_EXERCISE PROMPT_.
With the line containing "Where should I click to: Click the Jersey" as the start and the line containing "Open activities clock with 44 badge" as the end, transcribe that span of the entries below exactly, including both.

(Records excerpted from a collection)
········

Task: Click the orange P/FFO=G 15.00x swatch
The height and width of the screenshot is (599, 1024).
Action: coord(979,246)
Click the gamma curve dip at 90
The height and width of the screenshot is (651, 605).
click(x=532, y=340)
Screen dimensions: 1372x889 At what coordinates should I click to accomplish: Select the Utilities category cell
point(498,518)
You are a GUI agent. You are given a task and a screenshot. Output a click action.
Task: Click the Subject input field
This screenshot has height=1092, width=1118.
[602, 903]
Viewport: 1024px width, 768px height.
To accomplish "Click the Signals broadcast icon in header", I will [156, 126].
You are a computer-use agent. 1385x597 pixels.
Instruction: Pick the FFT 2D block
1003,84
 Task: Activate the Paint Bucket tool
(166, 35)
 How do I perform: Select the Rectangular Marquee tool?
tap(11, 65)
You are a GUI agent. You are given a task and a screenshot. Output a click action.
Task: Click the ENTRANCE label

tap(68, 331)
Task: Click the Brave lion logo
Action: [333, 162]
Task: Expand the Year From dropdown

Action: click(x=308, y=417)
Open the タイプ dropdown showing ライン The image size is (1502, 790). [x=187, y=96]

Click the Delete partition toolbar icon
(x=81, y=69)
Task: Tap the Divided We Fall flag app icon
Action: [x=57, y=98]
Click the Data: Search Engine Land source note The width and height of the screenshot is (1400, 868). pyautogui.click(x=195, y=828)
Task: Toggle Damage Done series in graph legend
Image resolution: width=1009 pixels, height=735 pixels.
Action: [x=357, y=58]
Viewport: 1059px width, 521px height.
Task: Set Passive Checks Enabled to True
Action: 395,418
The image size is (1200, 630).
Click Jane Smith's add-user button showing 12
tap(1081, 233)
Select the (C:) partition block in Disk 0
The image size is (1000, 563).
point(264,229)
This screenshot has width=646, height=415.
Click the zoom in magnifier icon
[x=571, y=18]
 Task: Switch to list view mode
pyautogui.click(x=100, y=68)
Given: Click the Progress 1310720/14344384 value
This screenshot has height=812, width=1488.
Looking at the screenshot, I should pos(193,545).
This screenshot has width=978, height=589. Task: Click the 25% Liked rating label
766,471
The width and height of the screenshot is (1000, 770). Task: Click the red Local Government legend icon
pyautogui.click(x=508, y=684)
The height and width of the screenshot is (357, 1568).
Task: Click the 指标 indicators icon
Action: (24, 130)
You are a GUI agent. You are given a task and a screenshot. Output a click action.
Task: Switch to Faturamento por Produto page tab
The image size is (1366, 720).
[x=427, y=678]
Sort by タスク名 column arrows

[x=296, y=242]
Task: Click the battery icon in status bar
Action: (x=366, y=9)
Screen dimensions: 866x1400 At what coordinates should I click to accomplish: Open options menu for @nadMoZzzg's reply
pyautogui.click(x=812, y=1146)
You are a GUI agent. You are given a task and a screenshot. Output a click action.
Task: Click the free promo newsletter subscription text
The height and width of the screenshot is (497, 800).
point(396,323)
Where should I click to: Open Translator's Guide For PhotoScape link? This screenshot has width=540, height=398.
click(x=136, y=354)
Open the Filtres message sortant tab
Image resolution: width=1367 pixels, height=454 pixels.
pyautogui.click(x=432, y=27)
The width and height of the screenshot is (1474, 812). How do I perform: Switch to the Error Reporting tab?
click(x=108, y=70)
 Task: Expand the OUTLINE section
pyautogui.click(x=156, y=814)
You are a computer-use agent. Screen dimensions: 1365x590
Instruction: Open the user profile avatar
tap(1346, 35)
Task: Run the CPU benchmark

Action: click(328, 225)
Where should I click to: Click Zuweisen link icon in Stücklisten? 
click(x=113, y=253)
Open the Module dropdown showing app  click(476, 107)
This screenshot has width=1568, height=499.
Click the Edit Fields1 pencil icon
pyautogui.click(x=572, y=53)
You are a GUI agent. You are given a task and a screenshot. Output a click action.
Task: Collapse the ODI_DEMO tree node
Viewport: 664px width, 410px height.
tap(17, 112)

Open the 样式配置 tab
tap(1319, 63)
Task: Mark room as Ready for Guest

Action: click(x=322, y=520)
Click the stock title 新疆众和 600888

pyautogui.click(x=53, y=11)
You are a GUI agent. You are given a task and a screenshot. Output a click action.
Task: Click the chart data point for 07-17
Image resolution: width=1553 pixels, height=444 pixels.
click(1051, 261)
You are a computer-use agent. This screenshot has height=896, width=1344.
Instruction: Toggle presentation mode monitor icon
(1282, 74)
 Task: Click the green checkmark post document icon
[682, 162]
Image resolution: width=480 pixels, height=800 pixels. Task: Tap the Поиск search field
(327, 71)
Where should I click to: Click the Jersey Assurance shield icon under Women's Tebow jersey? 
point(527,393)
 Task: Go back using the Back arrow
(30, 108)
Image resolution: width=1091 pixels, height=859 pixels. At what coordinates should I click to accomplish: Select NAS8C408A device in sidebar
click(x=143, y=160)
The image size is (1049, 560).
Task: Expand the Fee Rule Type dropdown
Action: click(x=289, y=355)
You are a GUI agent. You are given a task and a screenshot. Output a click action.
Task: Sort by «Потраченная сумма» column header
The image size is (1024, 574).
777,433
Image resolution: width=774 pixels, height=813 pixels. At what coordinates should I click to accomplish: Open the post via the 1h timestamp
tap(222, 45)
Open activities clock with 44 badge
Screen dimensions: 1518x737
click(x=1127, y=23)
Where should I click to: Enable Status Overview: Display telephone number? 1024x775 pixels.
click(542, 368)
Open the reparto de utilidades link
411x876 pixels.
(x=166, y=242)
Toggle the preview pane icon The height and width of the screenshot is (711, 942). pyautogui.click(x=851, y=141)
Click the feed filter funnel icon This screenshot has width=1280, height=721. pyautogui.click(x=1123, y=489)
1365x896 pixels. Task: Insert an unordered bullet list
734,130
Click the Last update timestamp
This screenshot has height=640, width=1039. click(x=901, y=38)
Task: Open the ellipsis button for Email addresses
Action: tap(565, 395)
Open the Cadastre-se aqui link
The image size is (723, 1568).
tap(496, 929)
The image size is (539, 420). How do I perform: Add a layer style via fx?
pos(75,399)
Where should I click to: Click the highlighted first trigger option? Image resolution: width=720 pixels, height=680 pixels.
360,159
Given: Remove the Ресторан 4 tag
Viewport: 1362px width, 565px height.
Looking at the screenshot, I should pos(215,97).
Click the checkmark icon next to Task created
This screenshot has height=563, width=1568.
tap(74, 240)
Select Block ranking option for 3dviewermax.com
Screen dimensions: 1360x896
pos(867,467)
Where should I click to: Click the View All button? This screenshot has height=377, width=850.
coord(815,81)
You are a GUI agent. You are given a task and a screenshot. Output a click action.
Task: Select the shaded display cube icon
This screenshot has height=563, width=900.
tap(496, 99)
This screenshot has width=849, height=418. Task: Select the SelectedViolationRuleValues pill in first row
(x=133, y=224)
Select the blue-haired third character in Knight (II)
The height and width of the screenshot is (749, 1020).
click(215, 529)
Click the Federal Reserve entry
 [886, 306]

········

_SOLUTION_.
Where should I click to: Click the Jersey Assurance shield icon under Women's Tebow jersey? 
point(527,393)
 Task: Go back using the Back arrow
(30, 108)
Image resolution: width=1091 pixels, height=859 pixels. At what coordinates should I click to accomplish: Select NAS8C408A device in sidebar
click(x=143, y=160)
The image size is (1049, 560).
Task: Expand the Fee Rule Type dropdown
Action: click(x=289, y=355)
You are a GUI agent. You are given a task and a screenshot. Output a click action.
Task: Sort by «Потраченная сумма» column header
The image size is (1024, 574).
777,433
Image resolution: width=774 pixels, height=813 pixels. At what coordinates should I click to accomplish: Open the post via the 1h timestamp
tap(222, 45)
Open activities clock with 44 badge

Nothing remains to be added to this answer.